For those who might not want to look at code, the algorithm works like this:
- Given a number $n$, count the number of times n = n/2 without resulting in a remainder. This gives you all the instances of 2 in
the prime factorization. - n must now be an odd number. Start dividing $n = n/i$ for i = $3, 5, 7, 9, …,\sqrt{n}$. For each division without a remainder, we count $i$ as a prime number. It is important to note that we divide $n/i$ for $i = 3$ until $n/3$ provides a remainder. Only then do we increment to $i = 5$.
- If $n > 2$ at this point, this is our last prime factor.
Now the step that I can't convince myself of is step 2.
My specific question: What guarantees that when we reach $i = 9$, that it doesn't divide evenly into $n$, resulting in 9 being incorrectly labelled as a prime factor?
The code pertaining to my specific question is commented in all CAPS below.
def prime_factors(n):
# Print the number of two's that divide n
while n % 2 == 0:
print(2)
n = n / 2
# n must be odd at this point
# so a skip of 2 ( i = i + 2) can be used
# HERE IS WHERE I GET CONFUSED. 3,5, AND 7 are PRIME,
# BUT WHAT GUARANTEES THAT i NEVER REACHES 9, WHICH IS NOT PRIME?
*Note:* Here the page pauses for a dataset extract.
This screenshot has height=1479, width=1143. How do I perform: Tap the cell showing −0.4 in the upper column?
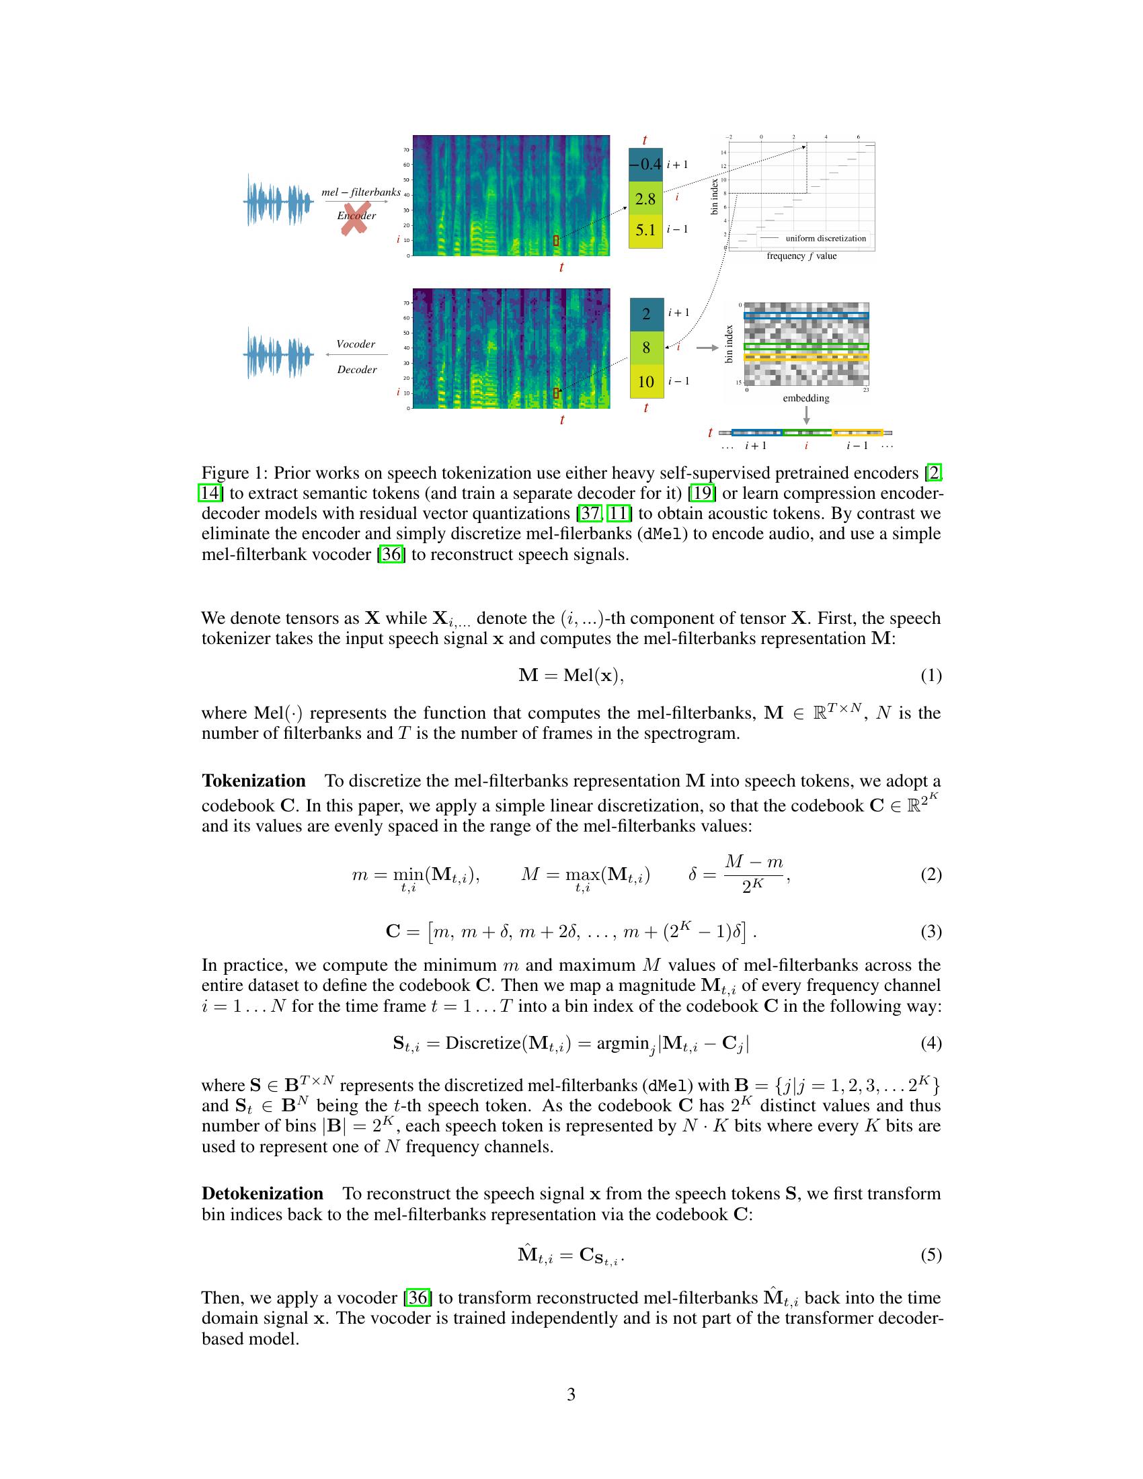pyautogui.click(x=645, y=165)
for i in range(3, int(math.sqrt(n)) + 1, 2):
# while i divides n , print i ad divide n
while n % i == 0:
print(i)
n = n / i
# Condition if n is a prime
# number greater than 2
if n > 2:
print(n)
Best Answer
You divided out all the factors of $3$ from $n$ by the time you reached $i=9$, so $n$ can no longer be divisible by $9$.
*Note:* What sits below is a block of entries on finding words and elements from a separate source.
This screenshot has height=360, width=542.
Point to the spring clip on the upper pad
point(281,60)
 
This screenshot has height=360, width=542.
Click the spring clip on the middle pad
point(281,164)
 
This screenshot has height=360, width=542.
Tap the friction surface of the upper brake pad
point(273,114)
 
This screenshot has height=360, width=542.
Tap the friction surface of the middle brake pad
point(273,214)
In general $n$ is divisible by $i$ if and only if it is divisible by all divisors of $i$. Within your algorithm, by the time the loop reaches a given number $i$, $n$ has been modified such that it is no longer divisible by any numbers strictly less than $i$. Therefore at this stage of the procedure, $n$ can only be divisible by $i$ if $i$ is prime.